Source records
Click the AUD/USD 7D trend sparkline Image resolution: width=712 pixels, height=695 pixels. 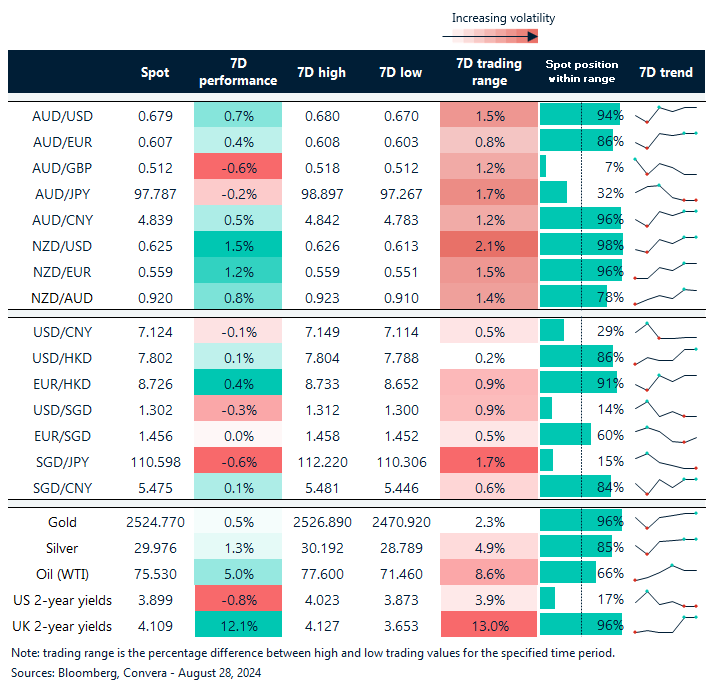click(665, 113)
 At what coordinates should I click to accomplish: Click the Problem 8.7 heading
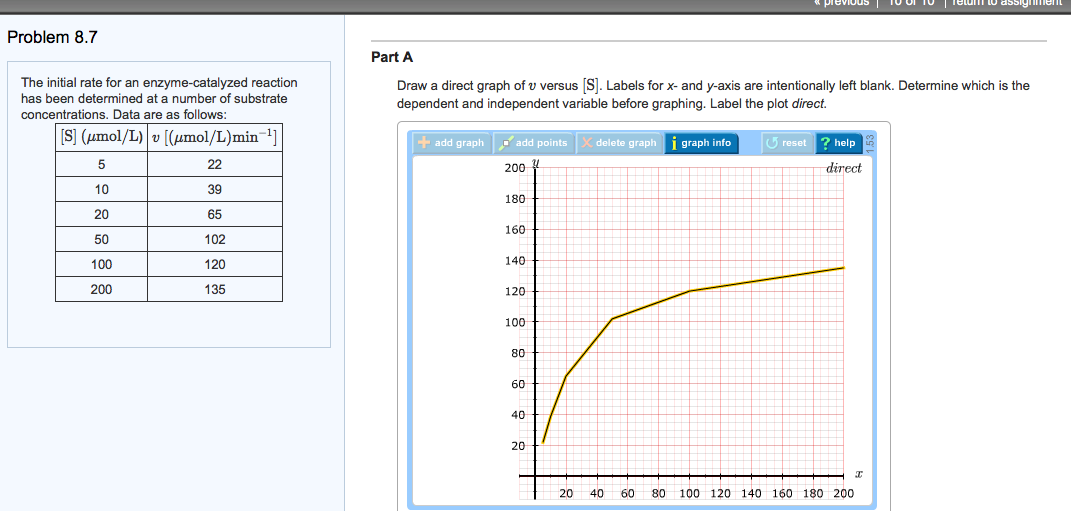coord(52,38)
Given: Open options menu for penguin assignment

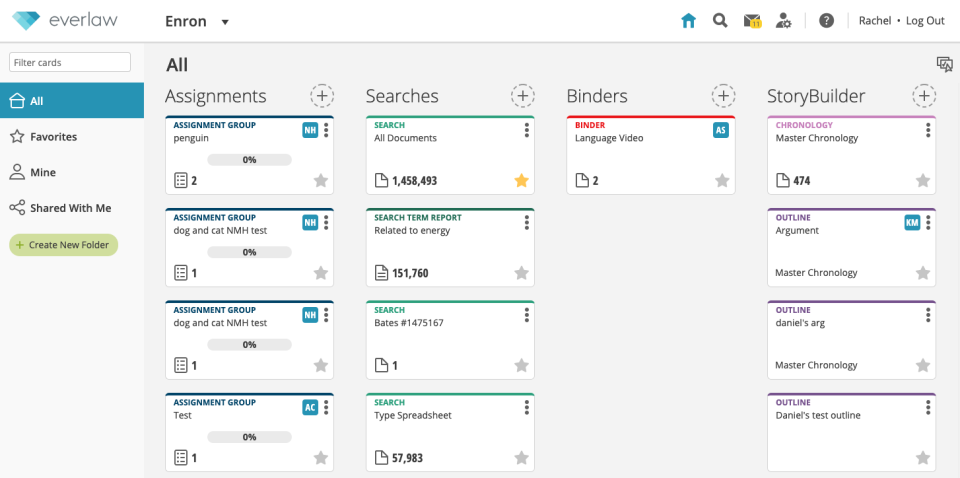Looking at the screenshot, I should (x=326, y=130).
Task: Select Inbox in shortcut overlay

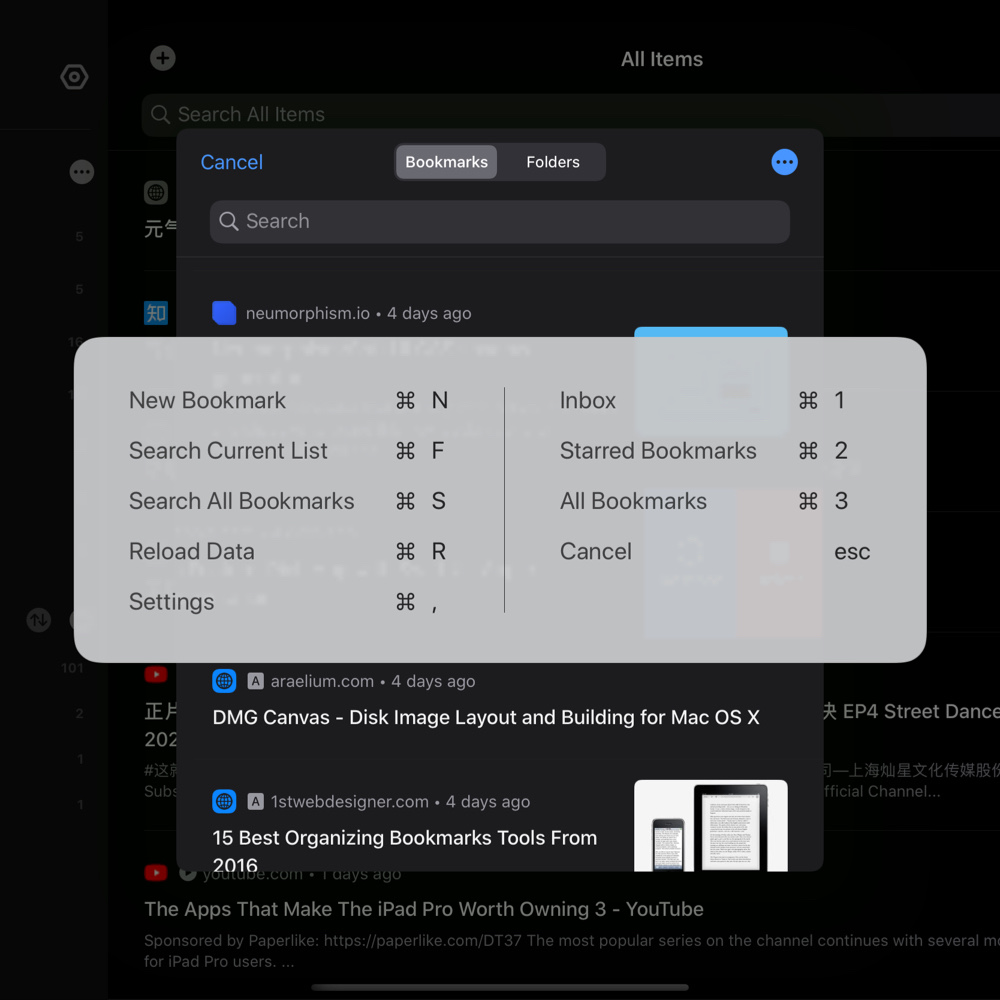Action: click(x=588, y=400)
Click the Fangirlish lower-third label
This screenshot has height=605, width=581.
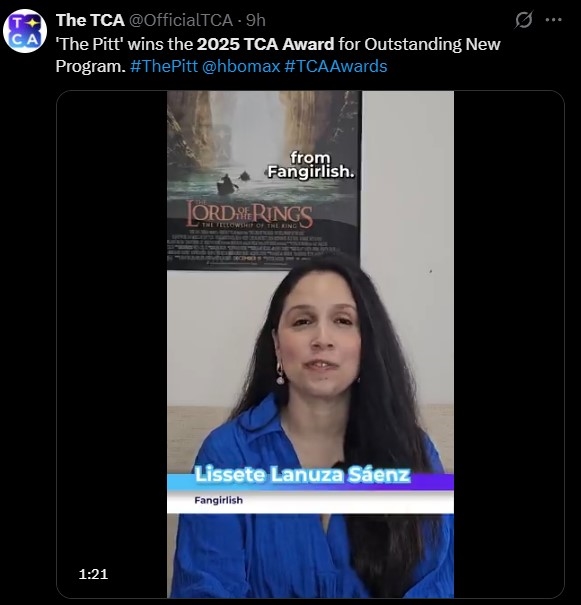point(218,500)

TO DO: Exact text is required for the lines from the one with "Task: Select Inbox in shortcut overlay" through the last line of the entries, both included. Omit pictures.

ANSWER TO THE PROBLEM:
Task: Select Inbox in shortcut overlay

Action: click(x=588, y=400)
Click the Fangirlish lower-third label
This screenshot has height=605, width=581.
point(218,500)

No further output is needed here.